What to produce: With pictures left out, return only the lines from the line containing "This screenshot has height=405, width=536." through the end of the material below, both included.

Supplied information:
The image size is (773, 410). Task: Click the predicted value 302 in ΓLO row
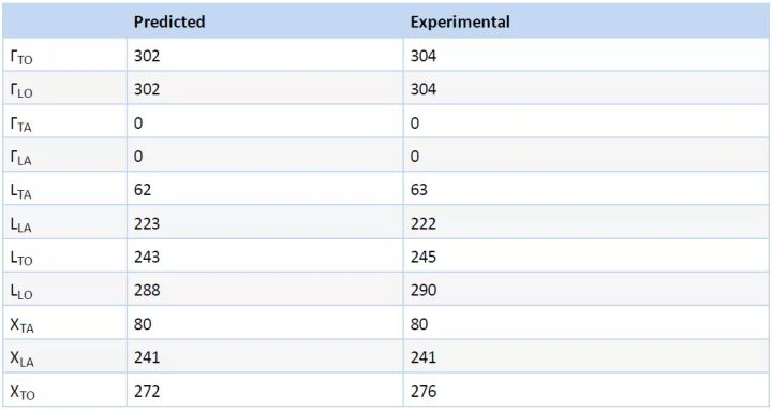tap(147, 90)
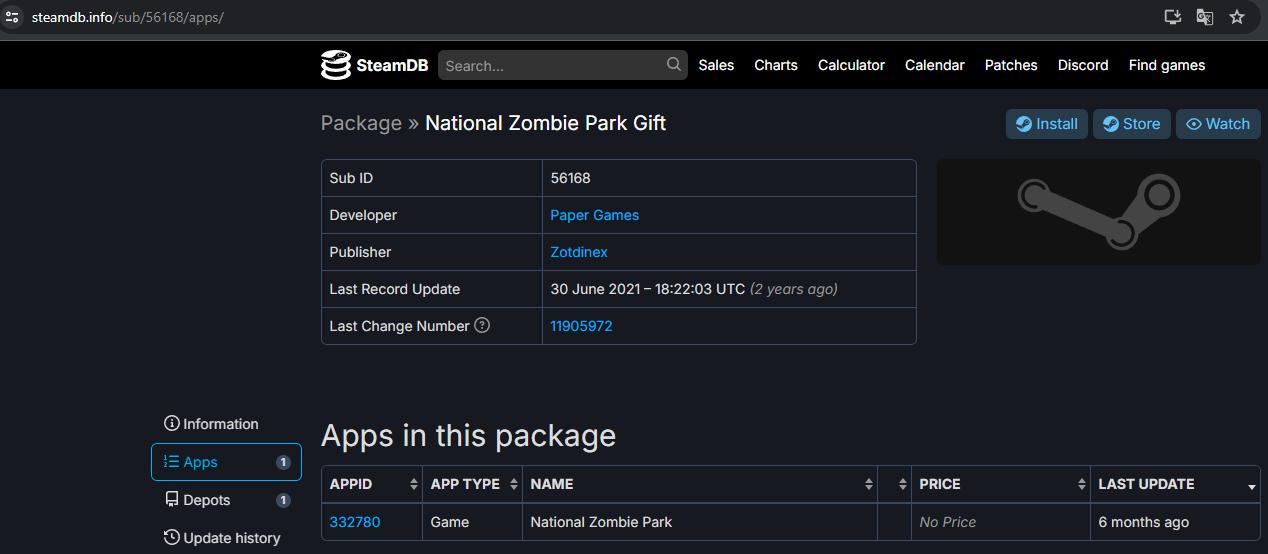
Task: Open app 332780 link
Action: 355,522
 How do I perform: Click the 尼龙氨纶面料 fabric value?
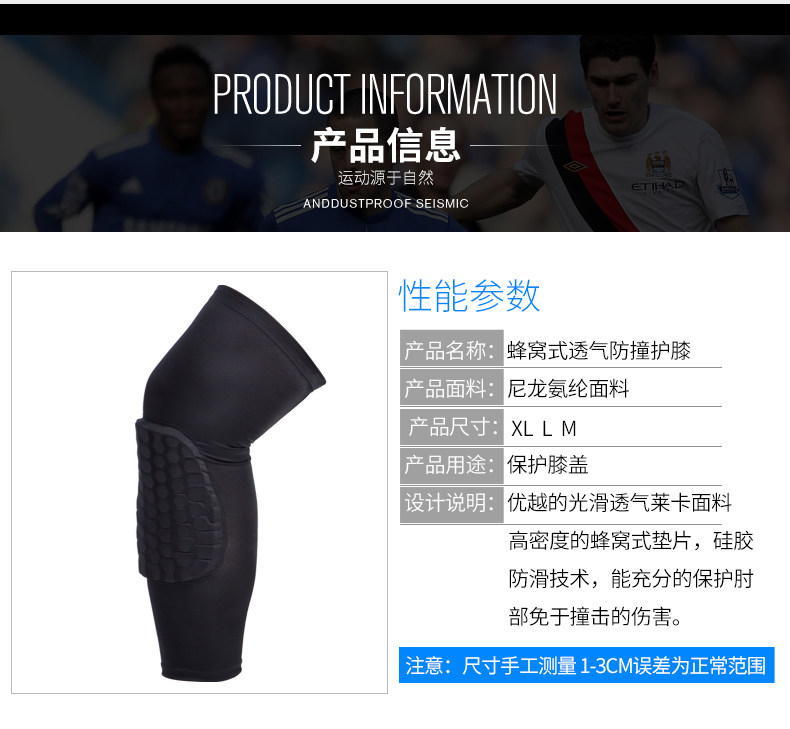(568, 388)
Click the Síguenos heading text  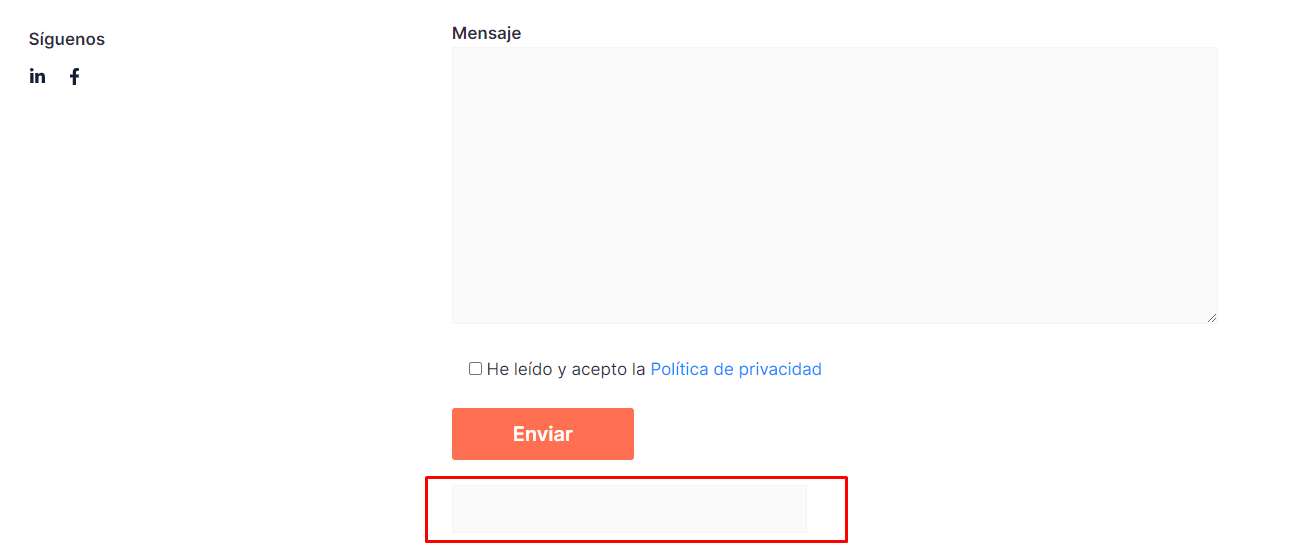(67, 39)
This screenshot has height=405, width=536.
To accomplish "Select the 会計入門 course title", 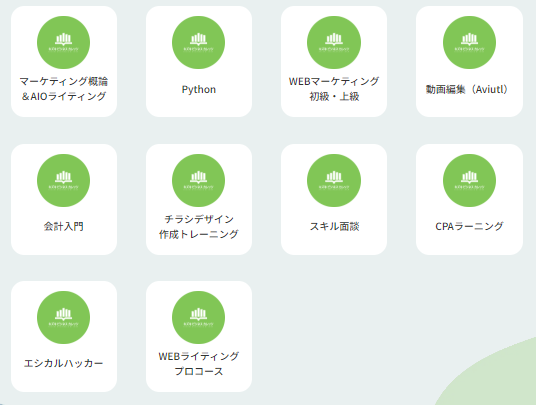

Solution to the exercise:
This screenshot has height=405, width=536.
To accomplish "Select the 会計入門 course title", 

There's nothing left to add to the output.